A former breastfeeding counsellor was back before a Brisbane tribunal on Wednesday  – not for a final hearing, but for a procedural step in a case that has now been running for years.

Jasmine Sussex is defending a vilification complaint brought by a transgender-identifying man after she publicly criticised men who claim they can breastfeed. The complaint, lodged in the Queensland Civil and Administrative Tribunal, alleges she incited hatred, serious contempt, or severe ridicule.

We last covered Jasmine’s case in November, when it was confirmed the matter would proceed to the Queensland Civil and Administrative Tribunal. HRLA Principal Lawyer John Steenhof put the question at the heart of the case plainly: “It’s not going to be a case that’s going to come to a definitive position on what is right and wrong … but whether we’re allowed to speak about them.”

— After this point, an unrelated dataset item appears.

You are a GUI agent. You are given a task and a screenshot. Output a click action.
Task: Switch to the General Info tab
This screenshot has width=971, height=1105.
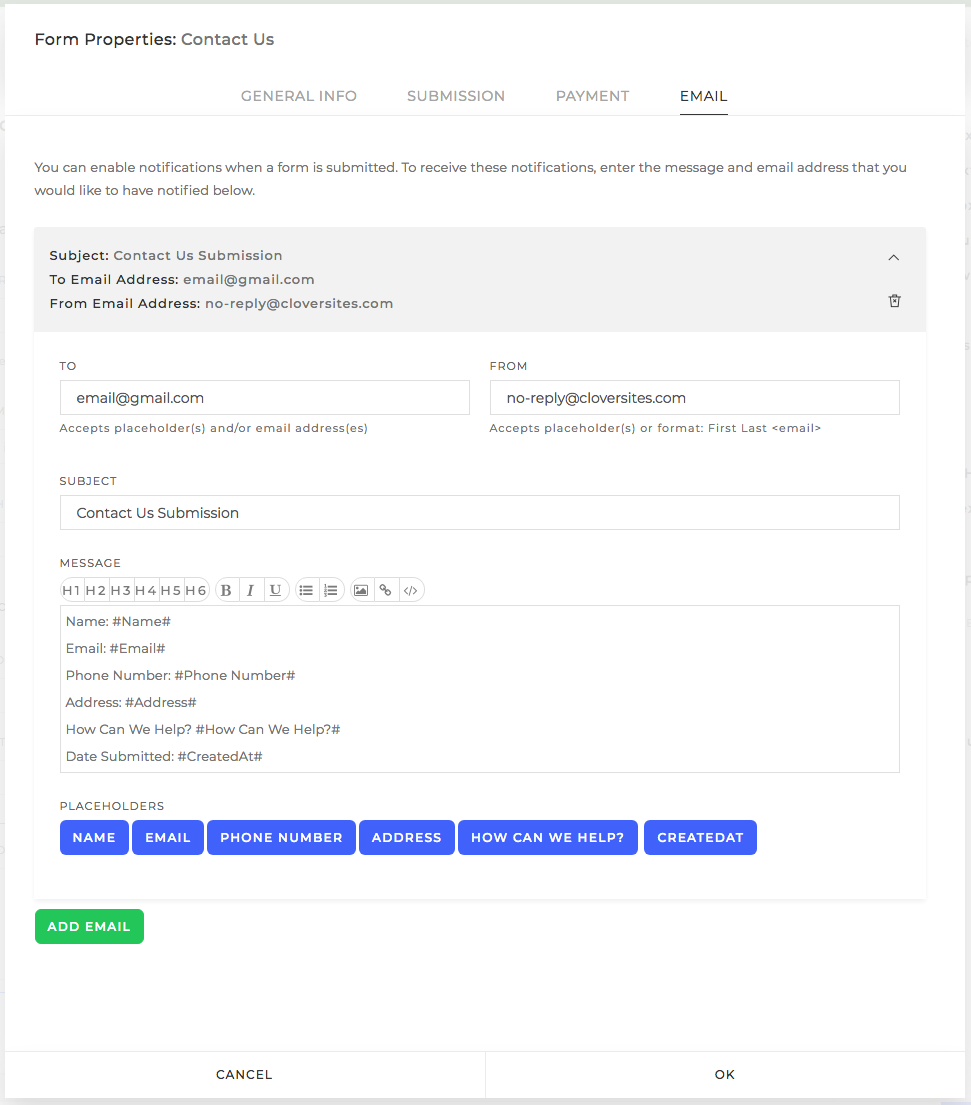click(x=298, y=96)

Wednesday's hearing was about evidence before the tribunal. The complainant claims to have induced lactation under medical supervision. Jasmine’s legal team sought an order that the complainant provide medical evidence relating to that claim. A single-member panel of the tribunal ruled earlier this year that the complainant need not produce the evidence, and that it was irrelevant to whether Jasmine’s criticism amounted vilification.

Jasmine, who is represented by HRLA and Anthony Morris KC, is appealing that ruling.

The dispute is narrow but it matters. And as Mr Morris argued, the nature of this evidence raises a question of public interest – whether induced lactation in men is a safe substitute for mother’s milk, or healthy for an infant at all.

Whichever way the appeal falls, the decision will shape what any eventual hearing can consider.

This is how these cases grind on – each procedural question argued, reserved, and appealed while the years accumulate, and still without any finding of vilification. In many ways, the process is the punishment.

Queensland has, in the past year, taken modest steps toward restoring common sense to gender policy – reinstating a freeze on puberty blockers for minors, and a cabinet minister acknowledging that a woman is an adult human female. But in the same state Jasmine has been hauled before a tribunal for saying something nearly all Queenslanders would accept as common sense.

The question is not whether Jasmine’s views are contested. It is whether contested views on biological sex, infant welfare, and women’s rights can be expressed at all without attracting years of legal proceedings.

When they cannot, the cost falls on ordinary Australians – not on those with the resources to absorb it.

HRLA awaits the tribunal’s decision, which will determine how Jasmine’s case proceeds.